# Supplied passage
(begin)

Nosheen Iqbal 

Slow Club review – Rebecca Taylor’s gutsy voice silences the room

The pop-baiting indie duo's Northern Soul-flavoured anthems benefit from Taylor's huge, soaring voice, writes Nosheen Iqbal
  
  

Rebecca Taylor of Slow Club
Lungs built like parachutes … Rebecca Taylor of Slow Club. Photograph: Andrew Benge/Redferns Photograph: Andrew Benge/Redferns

When critics credit bands for exploring a more mature direction, it's often a sign that their edges have been smoothed out and big, glossy production has won out over ramshackle charm. Which, judging by Complete Surrender – Slow Club's epic, pop-baiting third album – would be the case were the songs not so smart, and the pair not so clearly relaxed in a sound always meant to be theirs: Northern Soul-flavoured, Beefheart-riffing anthems.

(end)

# What is asked
**1)** Answer these from the review:
(a) Who wrote it?
(b) Who is credited for the photograph?
(c) What is the name of Slow Club's third album?
**2)** Copy out the review, everything from "The pop-baiting indie" down to "Soul-flavoured, Beefheart-riffing anthems.", and swap "anthems" for "tunes" each time it appears.
**3)** List every word the review uses to describe Rebecca Taylor's voice.
Work only from the review itself.

Data for locating words and elements

(begin)

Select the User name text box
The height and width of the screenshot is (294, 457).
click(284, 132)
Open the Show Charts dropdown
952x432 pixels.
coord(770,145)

(end)

# Answers for the exercise
**1)**
(a) Nosheen Iqbal
(b) Andrew Benge/Redferns
(c) Complete Surrender

**2)**
The pop-baiting indie duo's Northern Soul-flavoured tunes benefit from Taylor's huge, soaring voice, writes Nosheen Iqbal
  
  

Rebecca Taylor of Slow Club
Lungs built like parachutes … Rebecca Taylor of Slow Club. Photograph: Andrew Benge/Redferns Photograph: Andrew Benge/Redferns

When critics credit bands for exploring a more mature direction, it's often a sign that their edges have been smoothed out and big, glossy production has won out over ramshackle charm. Which, judging by Complete Surrender – Slow Club's epic, pop-baiting third album – would be the case were the songs not so smart, and the pair not so clearly relaxed in a sound always meant to be theirs: Northern Soul-flavoured, Beefheart-riffing tunes.

**3)** gutsy, huge, soaring